Ricerca che gli consentirà, un quarto di secolo dopo, di elaborare una
proposta di riconoscimento giuridico dei “beni comuni”. O, infine,
l’approdo al “Diritto d’amore” (Laterza, 2015) di una antica critica
dell’uso coattivo del diritto nelle relazioni familiari, critica che in
Rodotà si rovescia in opportunità di riconoscimento della libera scelta
di convivenza di coppie dello stesso sesso o di sesso opposto. Ecco, se
volessimo definire il lascito di Rodotà per il proseguimento delle
battaglie di libertà a cui ci ha introdotto o in cui ci ha accompagnato,
innanzitutto si dovrebbe dire questo: se il diritto è un’arma a doppio
taglio, ci sarà pure un verso da cui prenderla per ottenere più garanzie
e più libertà. Dunque, la critica del diritto esistente, se non vuole
essere messianica attesa di una rivoluzione improbabile e (spesso)

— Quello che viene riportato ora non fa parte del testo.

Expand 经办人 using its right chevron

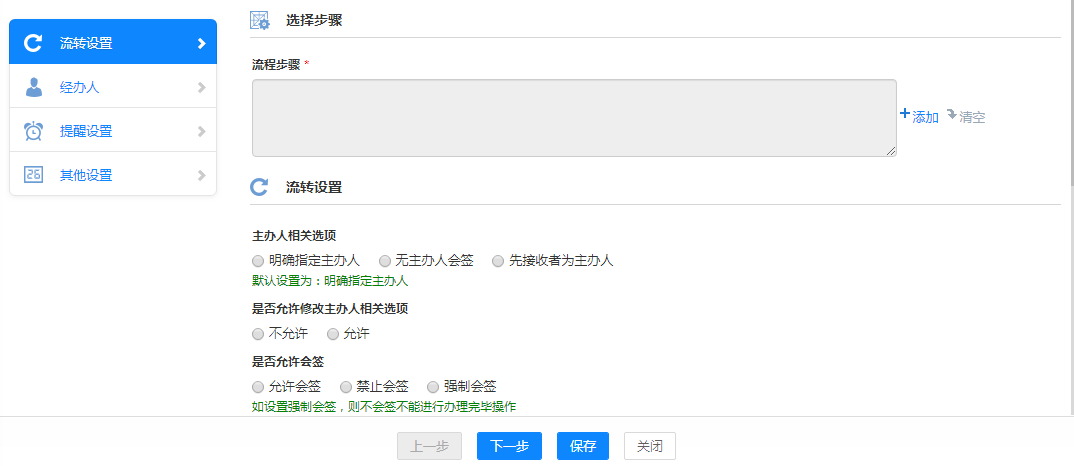click(201, 87)
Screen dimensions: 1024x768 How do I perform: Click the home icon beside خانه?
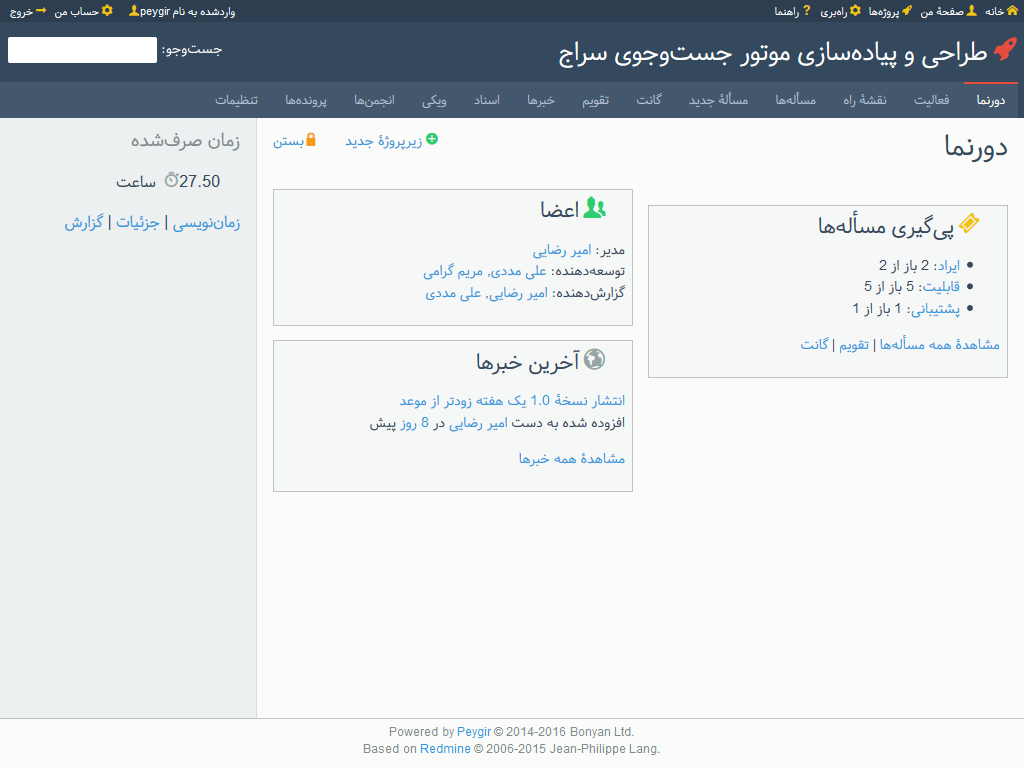pos(1012,11)
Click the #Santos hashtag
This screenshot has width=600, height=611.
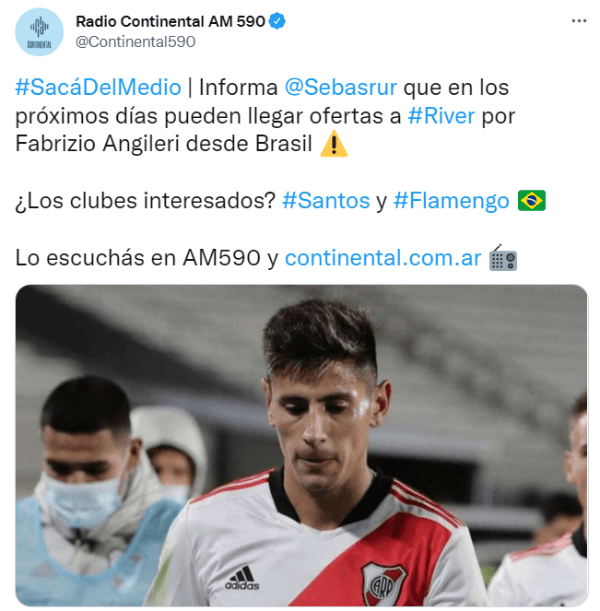point(326,201)
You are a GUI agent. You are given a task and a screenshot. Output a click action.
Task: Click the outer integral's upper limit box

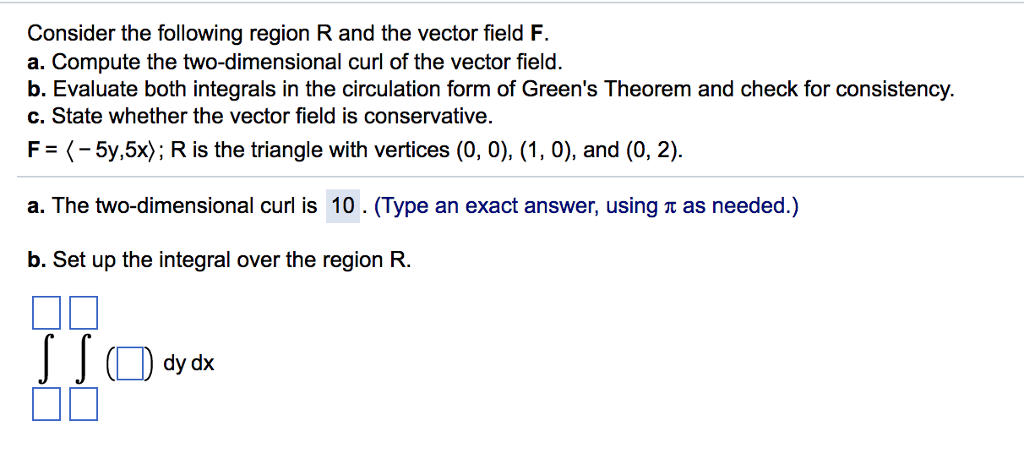(46, 312)
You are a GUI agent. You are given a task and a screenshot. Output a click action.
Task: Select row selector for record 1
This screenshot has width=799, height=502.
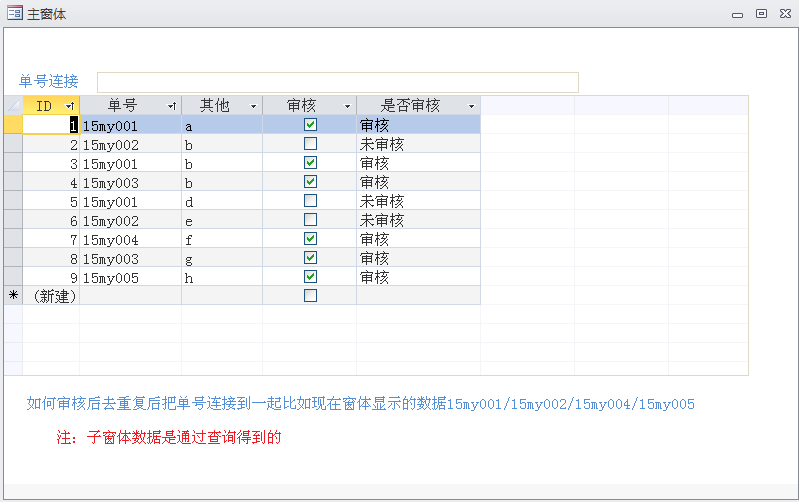pyautogui.click(x=13, y=125)
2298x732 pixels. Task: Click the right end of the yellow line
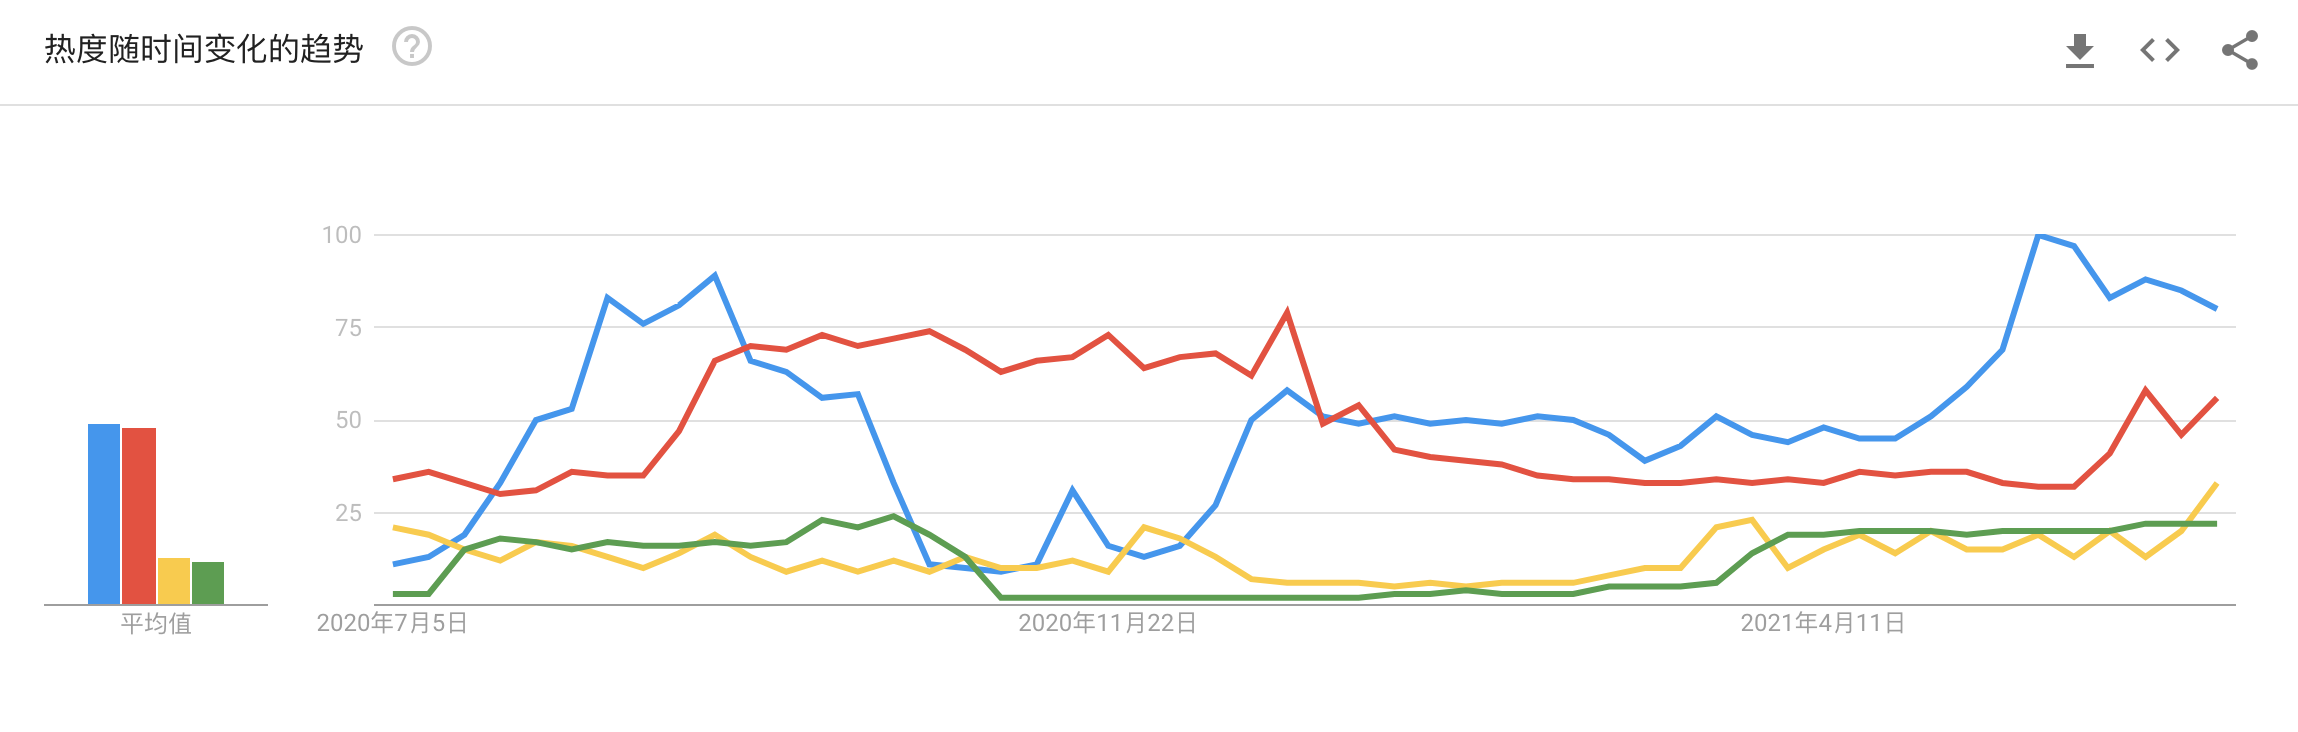[2216, 485]
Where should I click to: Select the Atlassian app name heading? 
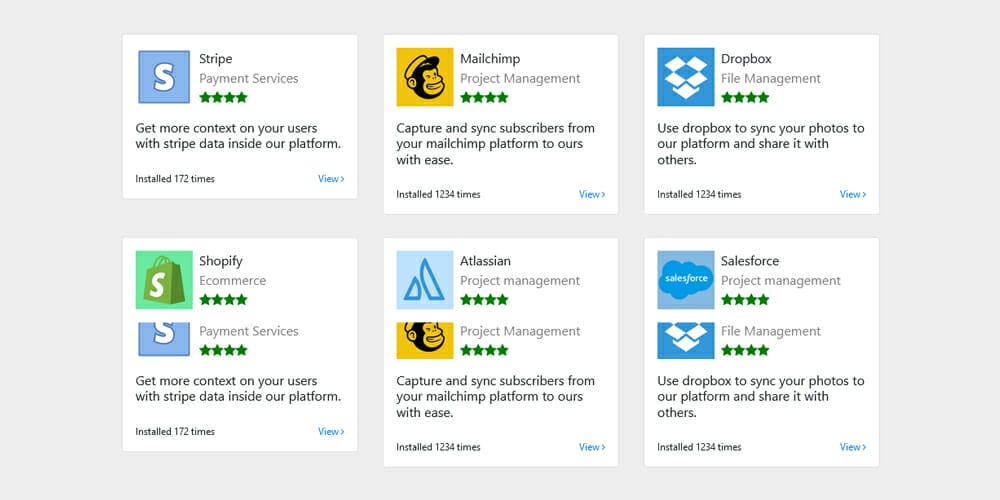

liberticida, deve essere il fondamento di un diritto possibile, già oggi
ricavabile con una lettura rigorosa dei principi e dei valori cui si
ispirano la carta costituzionale e il diritto internazionale. Si pensi,
per esempio, a quella lettura rigorosa dell’articolo 32 della
Costituzione, che ha consentito di dar pace a Eluana Englaro e ai suoi
familiari. È ancora la citazione di Hannah Arendt a ricordarcelo: la
prospettiva dell’homo dignus è l’umanità dei diritti e dunque il loro
universalismo, senza barriere né confini. Non a caso, dai suoi primi
studi sulla proprietà fino a uno dei suoi ultimi libri, parola chiave
nella lingua di Rodotà è la solidarietà: quel che ci tiene insieme,
ognuno con la propria differenza, ognuno con la propria dignità. E lo
spazio della umanità dei diritti non può essere rinchiuso nelle piccole
patrie, non solo per i conflitti identitari che esse inevitabilmente
generano tra chi vi appartiene e chi no, ma anche per la realistica
considerazione che nel mondo globale, diritti e solidarietà si muovono
in una dimensione globale. Non a caso, Rodotà resterà fino alla fine
legato alla sua idea di un’Europa dei diritti, quella della Carta che
contribuì a scrivere: un’Europa come attore istituzionale sovranazionale
all’altezza della sida dei diritti umani nell’epoca della
globalizzazione e dei grandi poteri privati su scala mondiale. Infine
c’è l’agenda: i beni comuni, il diritto al cibo e alla conoscenza; il
diritto all’esistenza, anche attraverso il riconoscimento universale di
un diritto al reddito; l’autodeterminazione nelle scelte procreative e
in quelle sulla propria vita; la tutela della riservatezza e della
identità digitale e l’uso della rete per il rafforzamento della
partecipazione democratica alle scelte di convivenza. Ciascuna di esse,
ovviamente, aprirebbe uno spazio infinito di riflessioni e di
iniziative, ben oltre le caricature che ne vengono date in alcune
versioni politiche correnti. E ciascuna di esse, d’altra parte, consente
di trascrivere ogni capitolo dell’elaborazione teorica di un
intellettuale così curioso e innovativo, in uno specifico passaggio
della storia italiana dell’ultimo mezzo secolo. Si pensi a un testo (del
1974!) dal titolo “Elaborazione elettronica e controllo sociale” (era
l’epoca in cui i computer si chiamavano processori o calcolatori) che
dice bene quale fosse la capacità di analisi di Rodotà delle
trasformazioni in atto, in quasi alla preveggenza. Così, ogni tappa
della sua elaborazione coincide, quando non anticipa, la sequenza delle
mobilitazioni della società italiana intorno a cruciali battaglie di
libertà. Rodotà, insieme ai radicali e a una parte della sinistra ancora
riottosa, è lì, a battersi per il divorzio, l’interruzione volontaria
di gravidanza, le garanzie nel processo e nell’esecuzione penale (ovvero
quel garantismo che deve a lui e a Luigi Ferrajoli le poche espressioni
di limpidezza politica e intellettuale conosciute in Italia), fino alla
Carta dei diritti fondamentali dell’Unione Europea e alla Dichiarazione
dei diritti in Internet. E si pensi a una questione tanto circoscritta e
altrettanto ignorata quanto simbolicamente dirompente come il
riconoscimento anagraico della condizione transgender. Insomma, il
pensiero di questo studioso così intellettualmente irrequieto ha
contribuito più di tante manifestazioni collettive e di tante parole
parlamentari a fare dell’Italia un paese più civile.